*** SOURCE DATA ***

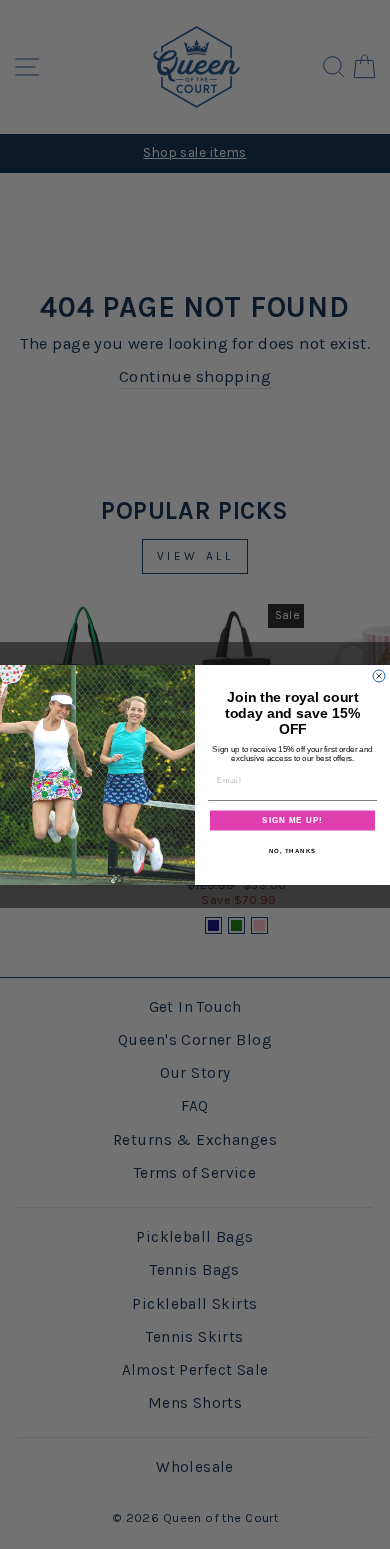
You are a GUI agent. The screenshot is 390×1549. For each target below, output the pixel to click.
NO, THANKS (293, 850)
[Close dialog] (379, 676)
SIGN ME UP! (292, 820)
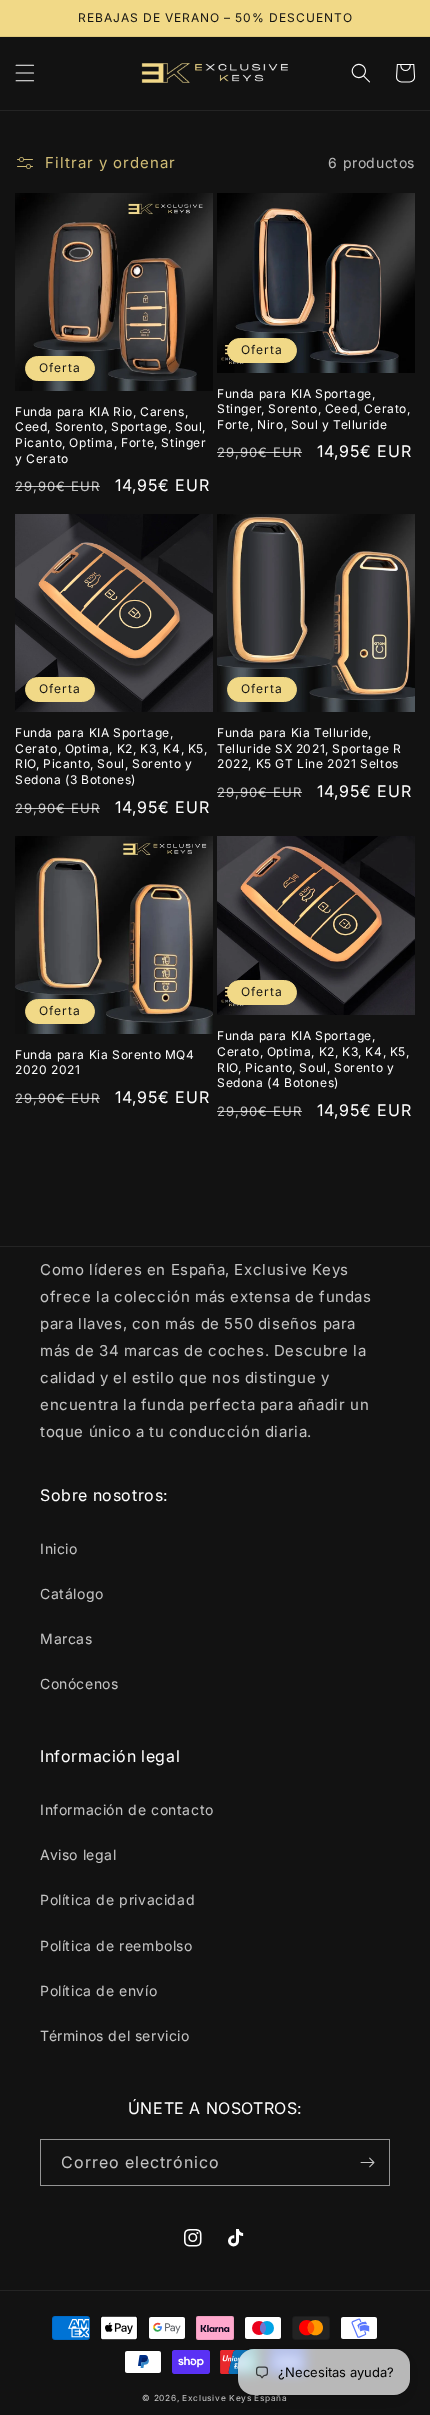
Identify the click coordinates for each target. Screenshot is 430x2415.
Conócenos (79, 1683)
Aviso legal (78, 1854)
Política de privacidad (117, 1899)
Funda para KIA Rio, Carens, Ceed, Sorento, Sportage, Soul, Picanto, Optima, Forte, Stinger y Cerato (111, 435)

*** End of SOURCE DATA ***

Gather and copy every line of the data in which the string "click" is found.

EXPECTED OUTPUT:
You are a GUI agent. The screenshot is 390×1549. For each target below, output the pixel to click.
Identify the click coordinates for each target. Screenshot is 430x2415.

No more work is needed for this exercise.